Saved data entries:
-=-=-
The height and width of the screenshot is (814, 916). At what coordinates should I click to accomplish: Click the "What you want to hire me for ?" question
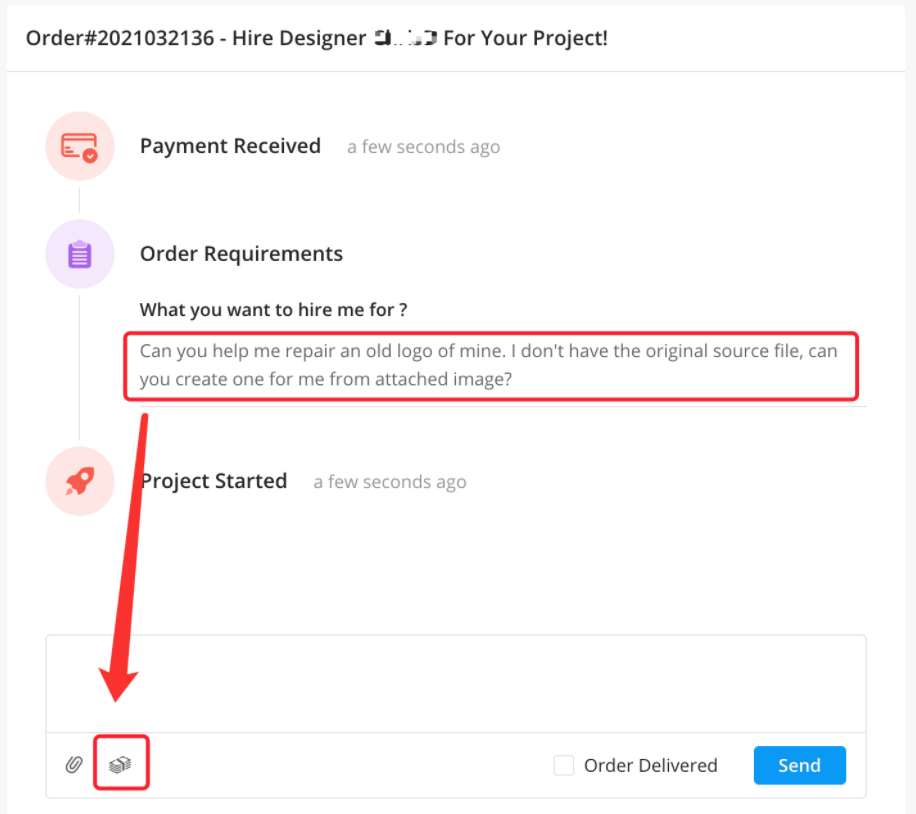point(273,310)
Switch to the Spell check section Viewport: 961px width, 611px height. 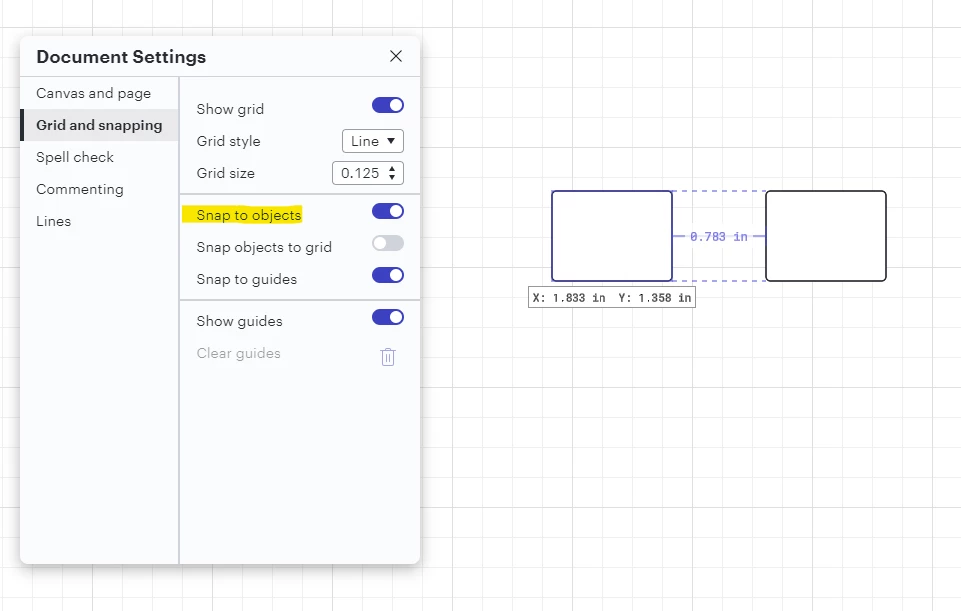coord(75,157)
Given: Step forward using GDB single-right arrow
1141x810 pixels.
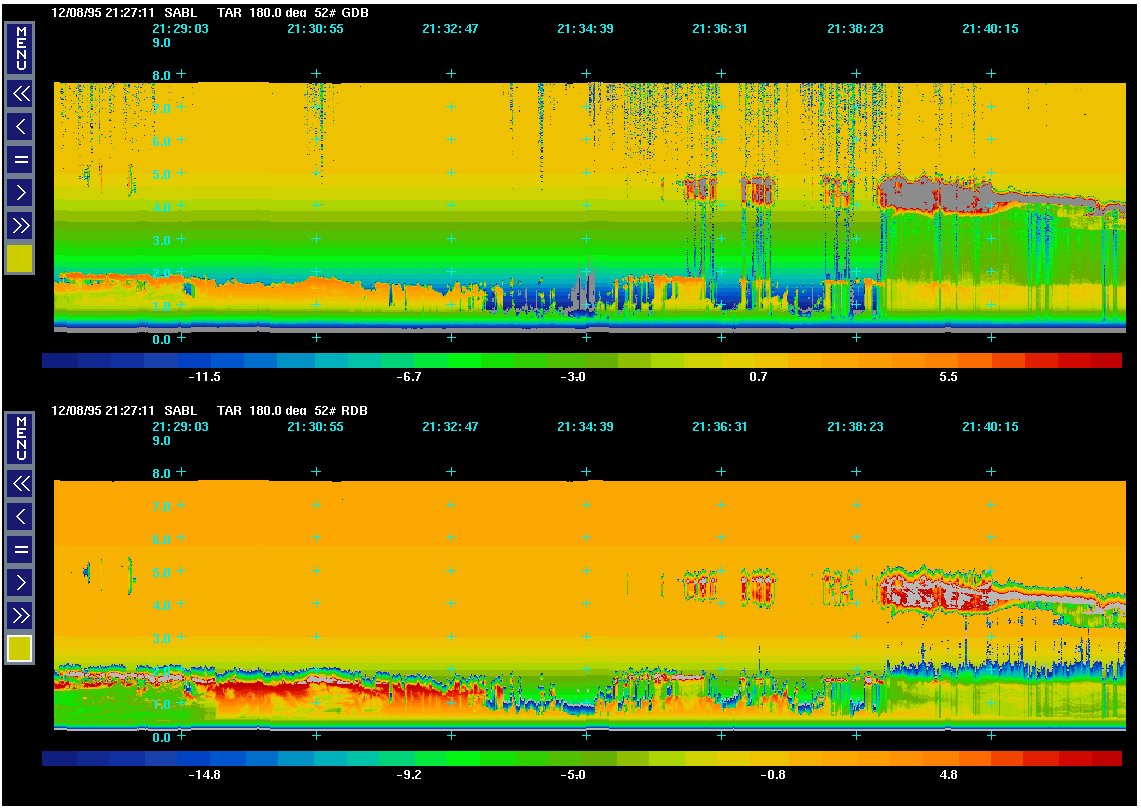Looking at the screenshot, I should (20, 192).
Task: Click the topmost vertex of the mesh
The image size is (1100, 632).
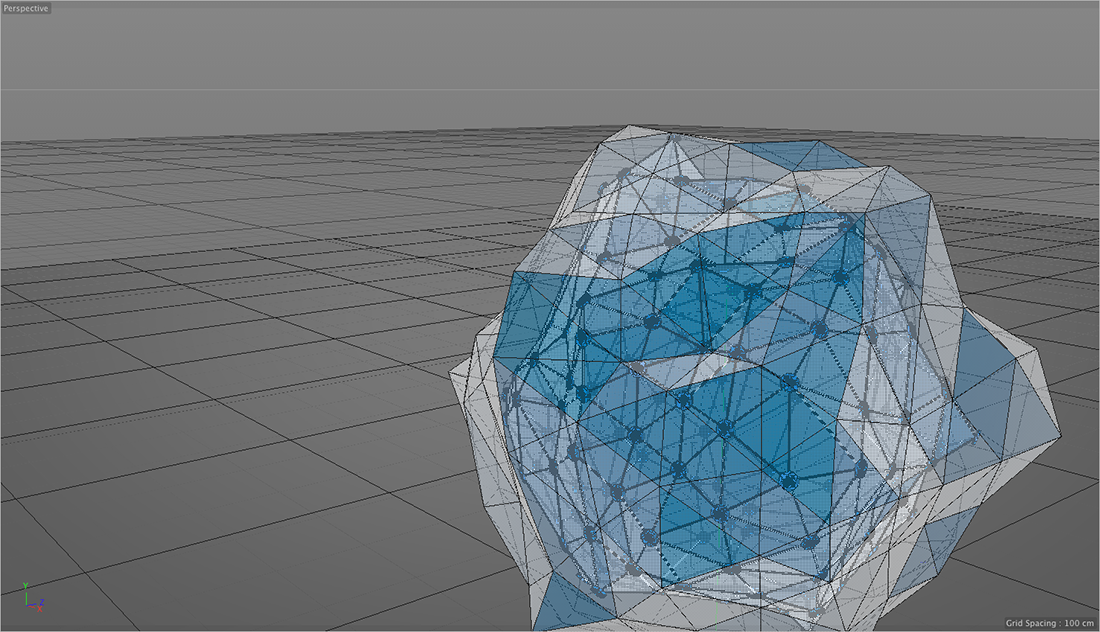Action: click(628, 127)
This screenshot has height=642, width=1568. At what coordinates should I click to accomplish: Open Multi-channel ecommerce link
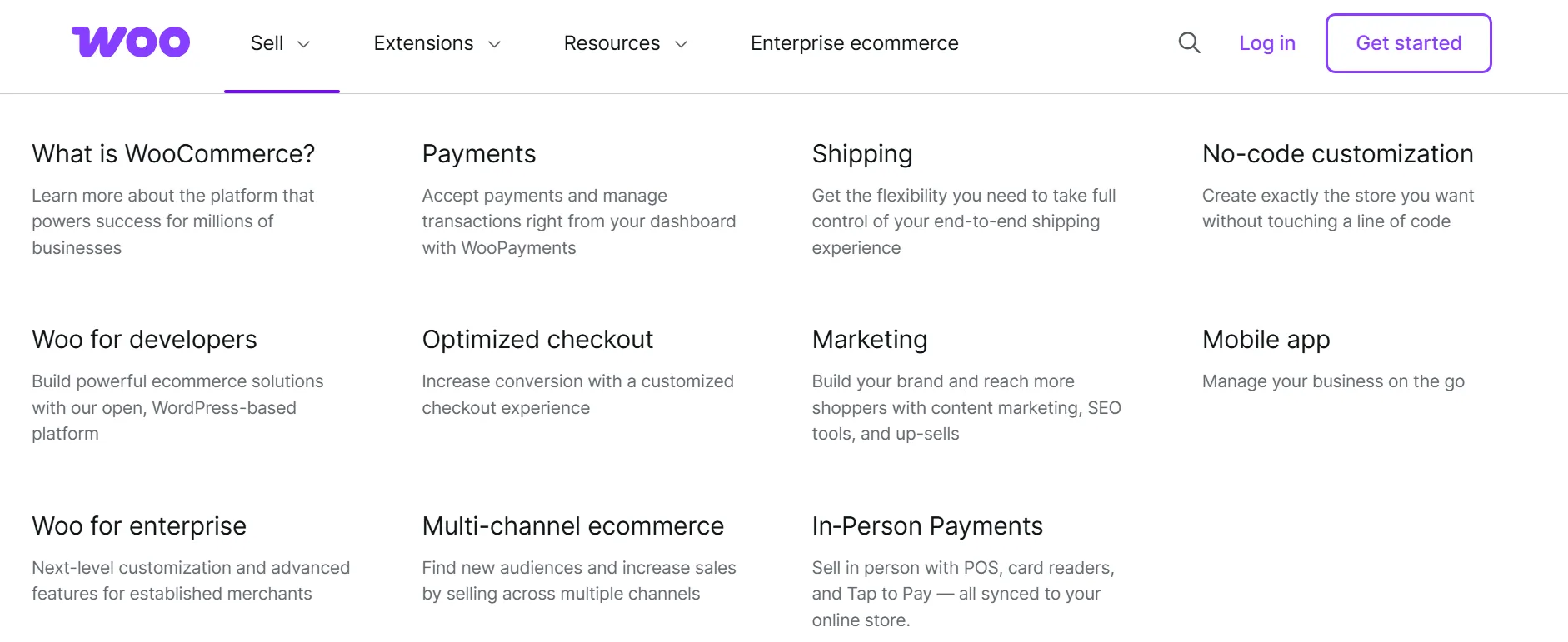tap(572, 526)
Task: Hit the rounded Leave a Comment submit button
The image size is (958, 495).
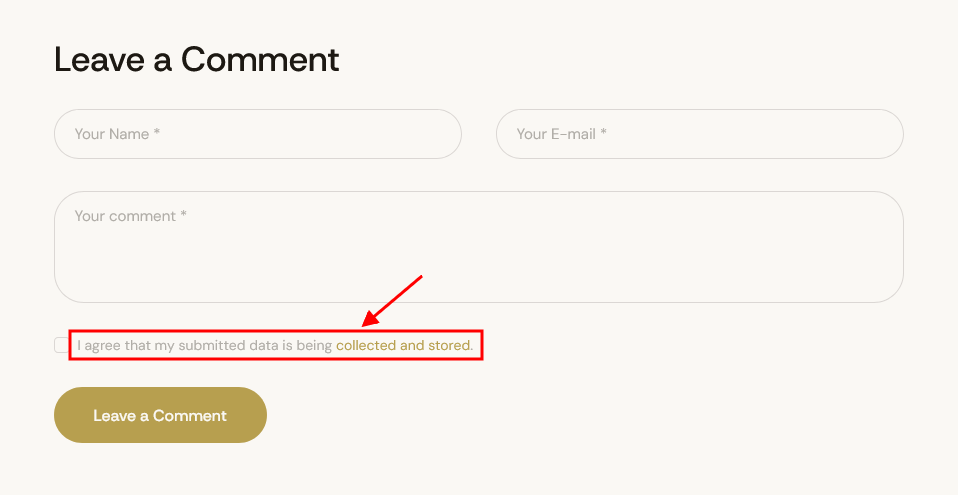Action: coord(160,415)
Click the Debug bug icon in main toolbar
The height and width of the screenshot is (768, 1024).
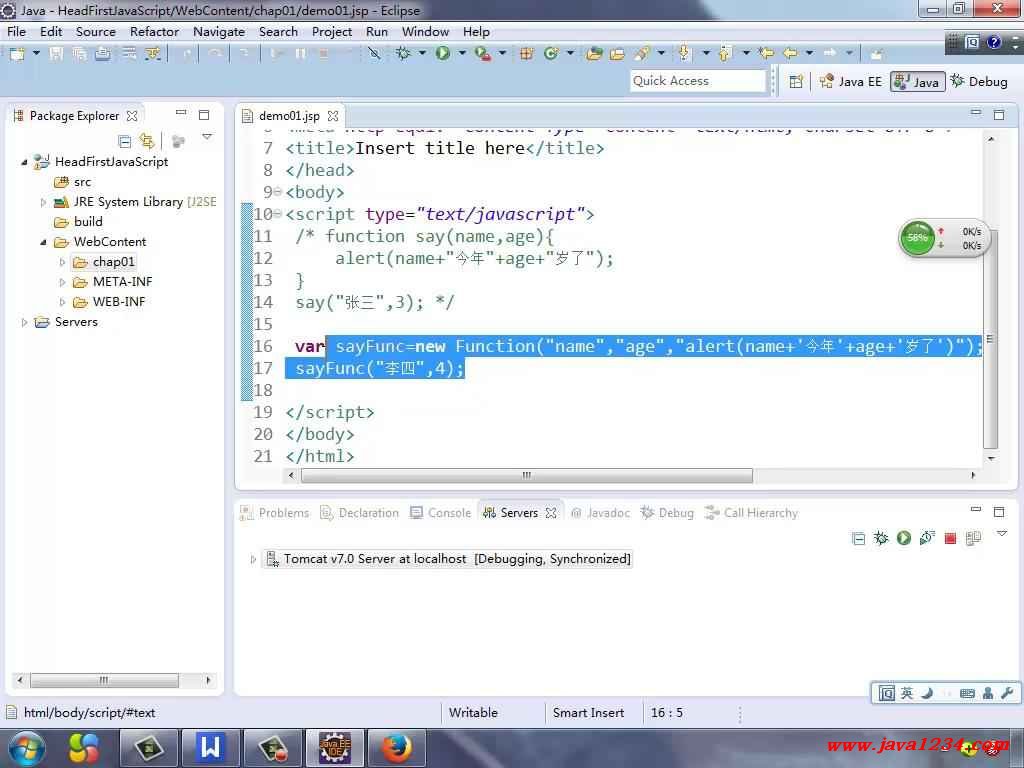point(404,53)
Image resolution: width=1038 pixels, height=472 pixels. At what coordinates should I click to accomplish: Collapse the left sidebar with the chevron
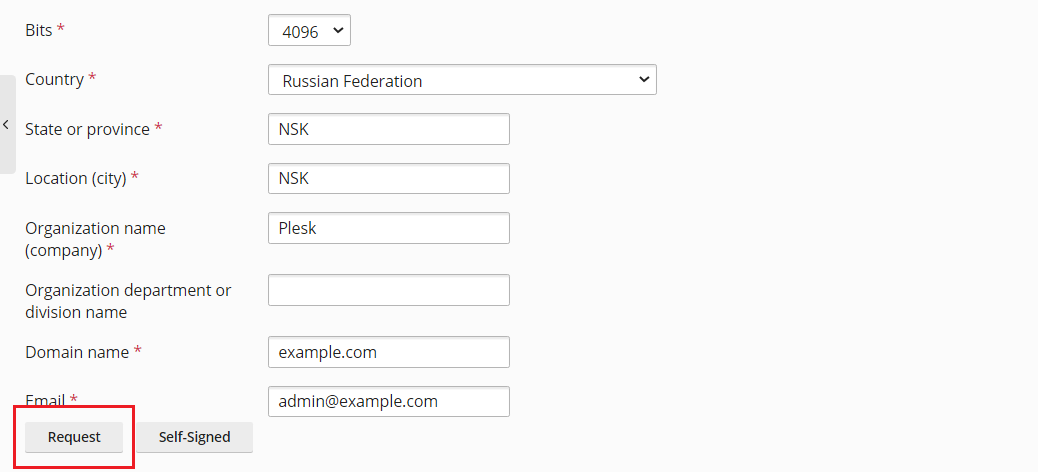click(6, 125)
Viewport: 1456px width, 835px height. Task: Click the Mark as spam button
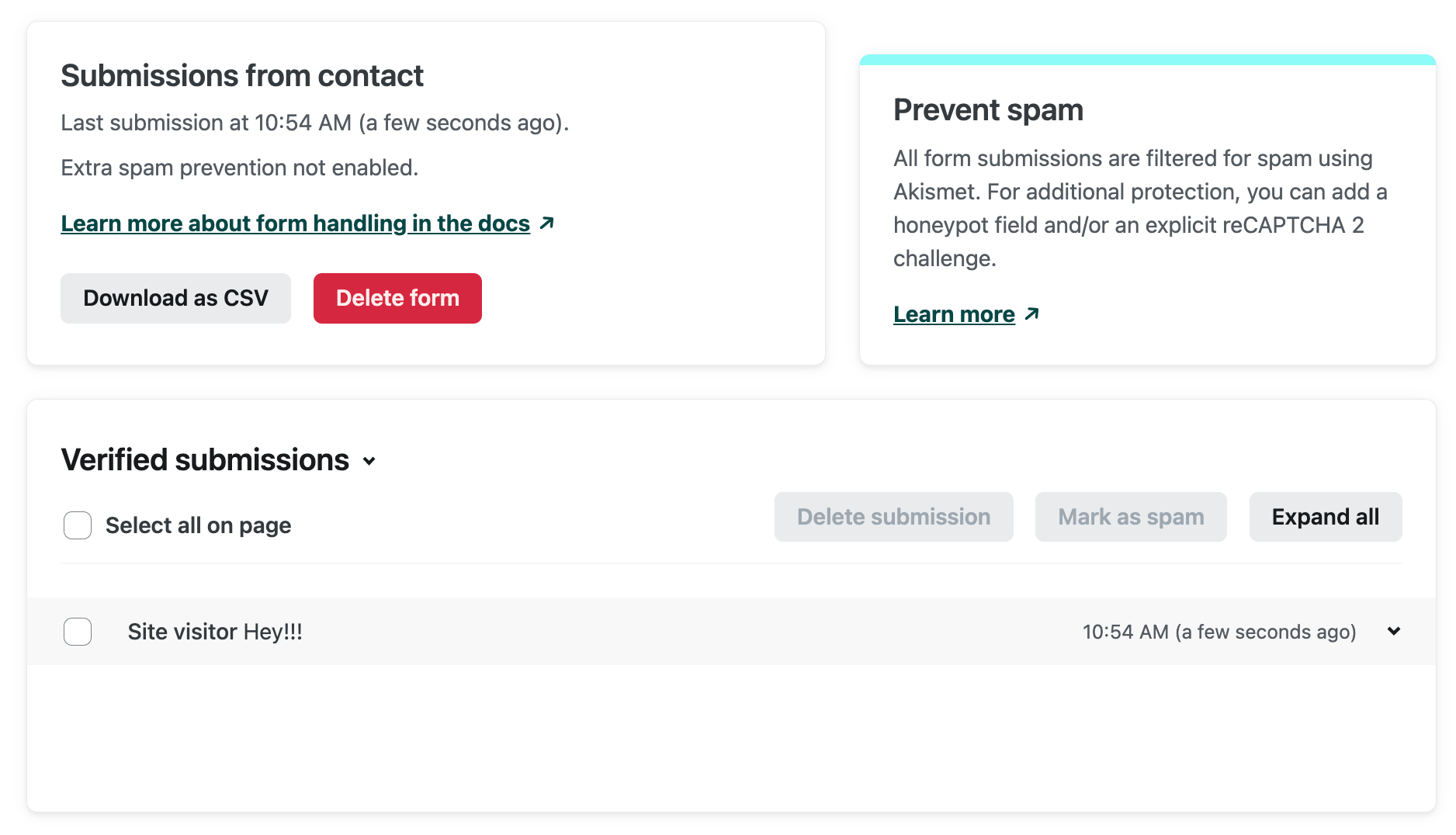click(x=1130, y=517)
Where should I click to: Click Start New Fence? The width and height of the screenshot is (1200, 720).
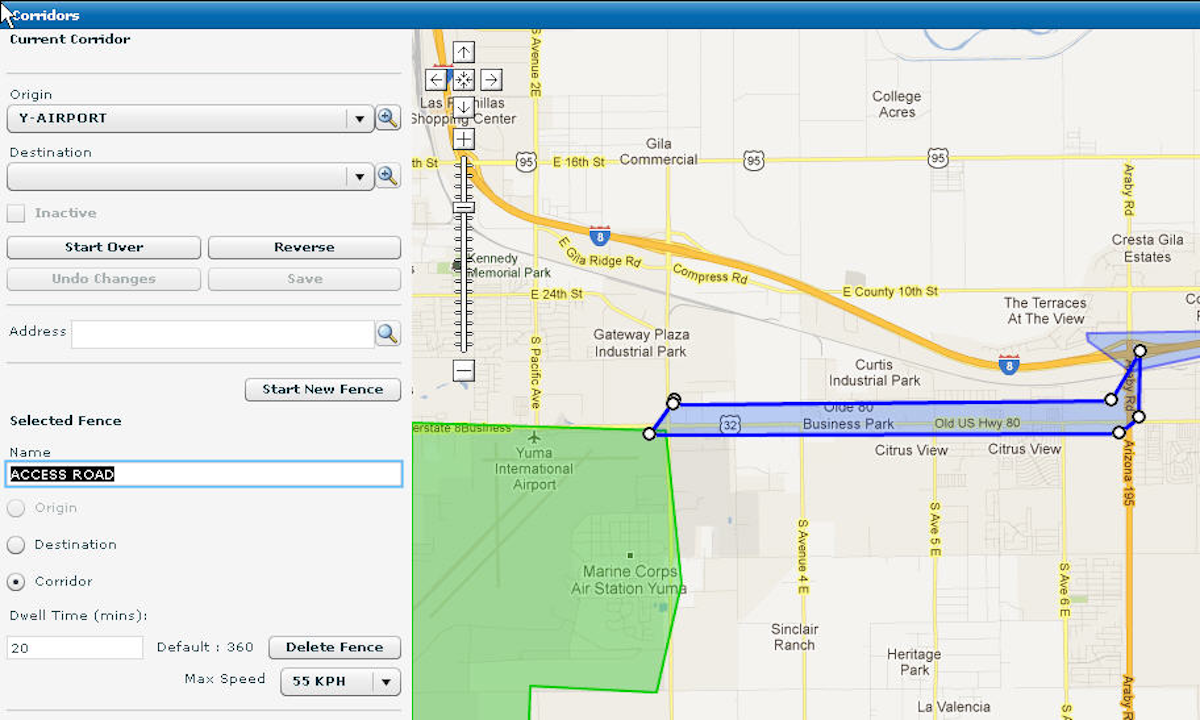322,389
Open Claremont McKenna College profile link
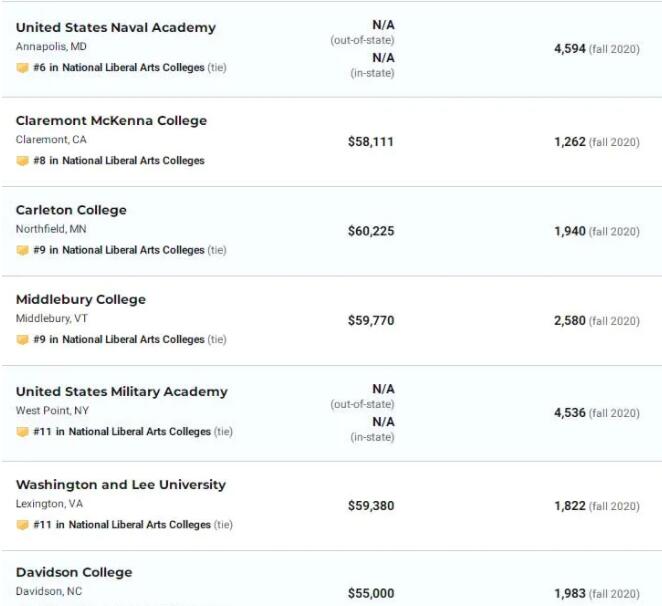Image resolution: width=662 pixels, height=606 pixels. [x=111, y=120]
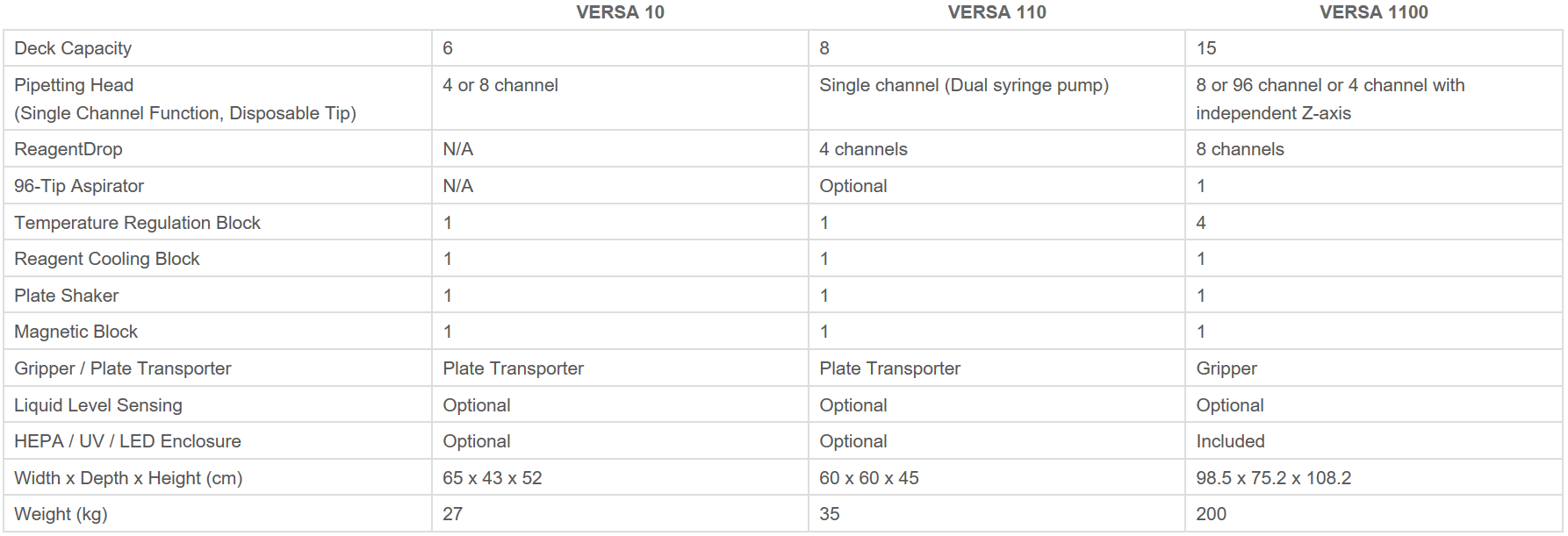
-=-=-
The copy should start at the line that contains "Where should I", end at the last line of the entries above, and match each line exactly, with pictures dropped.

Where should I click to: Click Start New Fence? The width and height of the screenshot is (1200, 720).
322,389
Open Claremont McKenna College profile link
Image resolution: width=662 pixels, height=606 pixels. [x=111, y=120]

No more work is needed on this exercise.